I did not know much about the military when my boyfriend decided to enlist. In fact, all I really knew about it was two things :
1. My first high-school boyfriend joined the army and now has a beautiful family.
2. My ex-boyfriend joined the Air-force and broke up with me right before he left to boot camp claiming our lives were going in two separate directions. ( He was going into the military and I was transferring from community college to a four-year college) and he didn’t see how our lives would ever sync back up.
Four months after I got broken up with and thought that my whole life was over…
I met Jeremy.
(We took this picture on the day we became boyfriend and girlfriend July 13, 2015)
I could write a whole novel on how we met but I won’t. We essentially met at a Friendsgiving party and that’s the short story. At the early stages of our friendship both crushing on each other hard. We found ourselves at the top of a hill overlooking the entire city at sunset. I was 23 at that time and he was 18.

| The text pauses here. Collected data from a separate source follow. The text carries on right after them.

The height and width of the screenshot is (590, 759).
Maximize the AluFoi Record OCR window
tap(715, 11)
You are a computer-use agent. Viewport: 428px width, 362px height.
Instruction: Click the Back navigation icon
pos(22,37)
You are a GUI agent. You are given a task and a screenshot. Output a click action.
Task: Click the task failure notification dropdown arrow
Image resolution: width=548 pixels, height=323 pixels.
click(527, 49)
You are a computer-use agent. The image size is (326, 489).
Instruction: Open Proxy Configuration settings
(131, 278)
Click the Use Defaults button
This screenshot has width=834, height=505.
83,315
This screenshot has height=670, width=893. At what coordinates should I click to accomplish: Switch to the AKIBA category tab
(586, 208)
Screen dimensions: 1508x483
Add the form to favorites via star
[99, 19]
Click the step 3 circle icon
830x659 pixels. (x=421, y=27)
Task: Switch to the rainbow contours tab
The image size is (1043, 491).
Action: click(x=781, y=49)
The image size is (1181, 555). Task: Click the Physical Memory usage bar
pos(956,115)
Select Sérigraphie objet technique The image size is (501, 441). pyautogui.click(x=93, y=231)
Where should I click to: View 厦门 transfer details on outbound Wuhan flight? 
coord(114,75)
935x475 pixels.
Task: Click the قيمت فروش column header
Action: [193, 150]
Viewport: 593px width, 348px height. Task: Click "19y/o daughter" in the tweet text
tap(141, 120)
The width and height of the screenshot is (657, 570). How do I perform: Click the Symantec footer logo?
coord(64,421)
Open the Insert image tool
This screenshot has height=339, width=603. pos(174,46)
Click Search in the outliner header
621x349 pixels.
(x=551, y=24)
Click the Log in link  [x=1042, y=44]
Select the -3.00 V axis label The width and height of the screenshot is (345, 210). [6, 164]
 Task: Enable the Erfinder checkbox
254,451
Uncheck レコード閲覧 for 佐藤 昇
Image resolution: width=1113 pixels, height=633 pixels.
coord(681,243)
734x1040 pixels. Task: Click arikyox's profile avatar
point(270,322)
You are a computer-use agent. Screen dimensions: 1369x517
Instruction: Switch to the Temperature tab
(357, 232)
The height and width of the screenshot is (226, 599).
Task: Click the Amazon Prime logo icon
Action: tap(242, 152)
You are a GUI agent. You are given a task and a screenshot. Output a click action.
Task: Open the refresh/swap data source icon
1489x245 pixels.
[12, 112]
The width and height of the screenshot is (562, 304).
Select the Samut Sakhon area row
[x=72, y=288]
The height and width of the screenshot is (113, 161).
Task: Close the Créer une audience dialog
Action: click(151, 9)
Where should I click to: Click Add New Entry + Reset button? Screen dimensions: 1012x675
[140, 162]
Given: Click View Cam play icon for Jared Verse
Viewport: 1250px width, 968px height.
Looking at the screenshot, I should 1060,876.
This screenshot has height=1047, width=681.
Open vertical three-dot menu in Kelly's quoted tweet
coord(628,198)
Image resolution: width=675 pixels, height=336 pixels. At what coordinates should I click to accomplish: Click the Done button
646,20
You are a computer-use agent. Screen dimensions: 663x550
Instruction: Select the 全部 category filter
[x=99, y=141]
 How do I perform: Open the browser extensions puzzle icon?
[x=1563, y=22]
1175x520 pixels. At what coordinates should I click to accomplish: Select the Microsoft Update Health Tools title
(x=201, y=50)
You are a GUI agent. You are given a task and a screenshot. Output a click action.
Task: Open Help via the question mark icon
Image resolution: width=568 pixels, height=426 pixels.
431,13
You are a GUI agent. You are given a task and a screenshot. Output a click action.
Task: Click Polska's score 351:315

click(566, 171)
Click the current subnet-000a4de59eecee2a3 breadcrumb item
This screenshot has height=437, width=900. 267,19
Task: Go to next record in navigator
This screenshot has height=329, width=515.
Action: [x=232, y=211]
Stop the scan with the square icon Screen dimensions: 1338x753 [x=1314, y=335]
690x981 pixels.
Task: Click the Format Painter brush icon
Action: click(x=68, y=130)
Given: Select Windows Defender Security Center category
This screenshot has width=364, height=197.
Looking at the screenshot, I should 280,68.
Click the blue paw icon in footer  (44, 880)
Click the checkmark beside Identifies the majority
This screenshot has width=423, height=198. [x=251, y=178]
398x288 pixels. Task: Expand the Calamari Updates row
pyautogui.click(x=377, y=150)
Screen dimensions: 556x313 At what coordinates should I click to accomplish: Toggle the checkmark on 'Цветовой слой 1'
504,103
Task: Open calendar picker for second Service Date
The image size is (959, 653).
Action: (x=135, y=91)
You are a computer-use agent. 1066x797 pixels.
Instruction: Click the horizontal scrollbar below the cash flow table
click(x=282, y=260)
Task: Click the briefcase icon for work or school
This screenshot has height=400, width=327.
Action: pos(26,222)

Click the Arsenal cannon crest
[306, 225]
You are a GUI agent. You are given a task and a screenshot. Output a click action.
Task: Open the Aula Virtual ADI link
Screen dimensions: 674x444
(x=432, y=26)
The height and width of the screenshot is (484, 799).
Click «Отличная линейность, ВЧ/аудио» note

(Here is a picture from that day )
At that point in my life, I had turned down being accepted into Kansas University due to the cost of out of state tuition. I explained to Jeremy how much I longed to be there. I wanted to leave California and experience a different state one that actually had seasons. I was only 23 at that time and I felt stuck. I was working the same job I had worked as a 17 year old, living in the same city and I had just been broken up with. I didn’t realize how bad everything I was saying might have sounded like to someone like Jeremy. All he wanted was to date me and all I seem to care about was moving away.
Years after that day he expressed how much I intimidated him. At that time he wanted to date me but he felt like I had it all figured out and there was no room left for him. “I don’t want to live in California” I can still hear myself saying, it was in that moment he knew he had to date me or else he would never get that chance. I dismissed all his requests and pleads for staying in California. Insisting that as soon as I had the opportunity I would jump on it and never look back.
I knew Jeremy had plans of joining the Navy I just thought they would happen after college. He wanted to get his degree first and then go into it. However, sometimes we make plans and how does that saying go? God laughs at them.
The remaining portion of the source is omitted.